Instructions for Completing the Initial Licensure Application

These instructions are provided to assist you in completing an initial application for licensure.

Before beginning, please make certain that the application (PDF, 283 KB) you are using is the most recent and appropriate application. The section does not provide funding or placement of clients.

Failure to provide all requested information will result in delaying the processing of the application. If the information requested does not pertain to your facility, mark N/A in the area.

Facility Information:

Beginning of Initial Licensure Application For MH/DD/SAS Facilities (PDF, 283 KB)

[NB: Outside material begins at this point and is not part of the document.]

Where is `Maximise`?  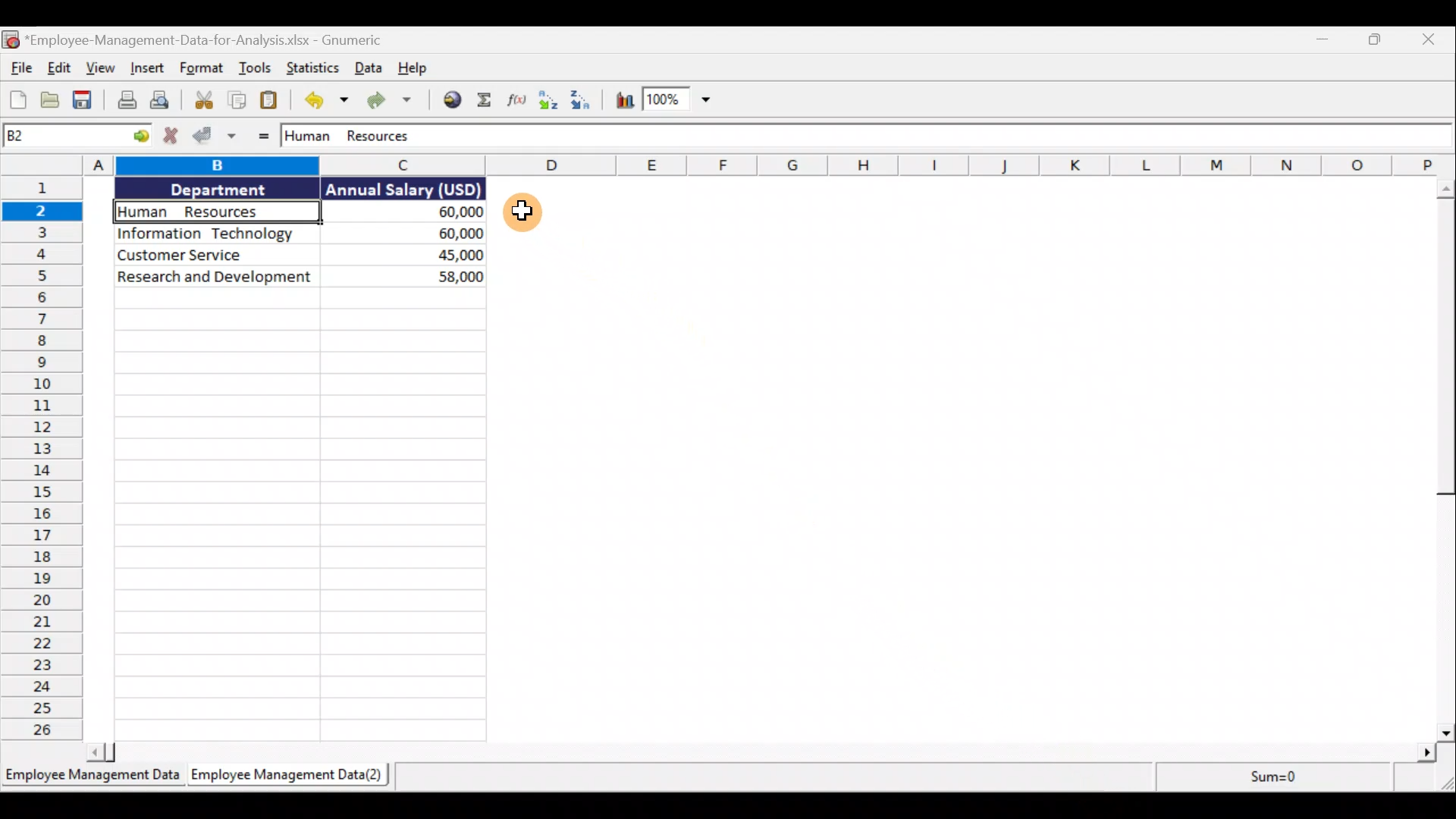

  1. Facility Name: Enter name of your facility. This is the name that will be printed on your license.
  2. Facility Site Address: This address is the physical location of your facility.
  3. Facility Correspondence Mailing Address: This address will be where you will receive all mail pertaining to the facility. It may be the same as the facility site address, or it may be the address of your management agency, corporation, individual, owner, etc. Indicate the name to address correspondence.
  4. Name of Facility Director: This will be the person who is responsible for managing the facility.
  5. Name of Contact Person: This may be you or the person responsible for managing the facility. This person can answer daily process and licensure questions about the facility.
  6. Signature of Licensee or Person with Signatory Authority: Sign and date.
  7. Management Company: Enter this information if the facility will be managed by a company other than the licensee.
  8. Local Management Entity (LME): Enter the names of LMEs with which the facility has a contract.
  9. Legal Identity of Ownership/Licensee: This is the name that will be printed on the license as licensee/owner.
    1. Enter name and contact information of owner of the business.
    2. Federal Tax ID# - if applicable.
    3. Check if you are registered with the state as profit or non-profit.
    4. Type of entity under which the business is operated. All entities should be registered with the state except proprietorship and private partnership.
    5. Supply information for CEO or President.
    6. If you lease the building, complete the data on the person from whom you lease/rent.
  10. Owners, Partners, Affiliates, Shareholders (Confidential Information for Official Use Only):
    • If this is a proprietorship (private) business with no shareholders or a non- profit entity, signature and title and date needed in 1st box.
    • If the ownership has investors or shareholders in the business, fill in the information requested. If ownership is a corporation/company having only 1 person who is sole owner, please fill in as percentage interest is 100%. Social Security numbers are requested, but voluntary.
  11. Extensions in Ownership: Enter information about affiliates who directly or indirectly control the owner of this facility.
  12. Service Categories: Check the category that describes the service/s your facility will provide. For residential facilities, enter the number of beds under either the children category or adult category.
  13. Certificate of Need: Used only upon licensing for service categories .2100, .3400 or .5600 state sanctioned ICF/IID facility.
  14. Number of Clients: Note the number of clients you will serve and the disability category or categories that you will serve.
  15. Number of Others Living in the Facility: Completed by those requesting to be licensed as service category .5600F & .5100-Private Home Respite only. Include the number and ages of anyone that lives in the facility that is not a client.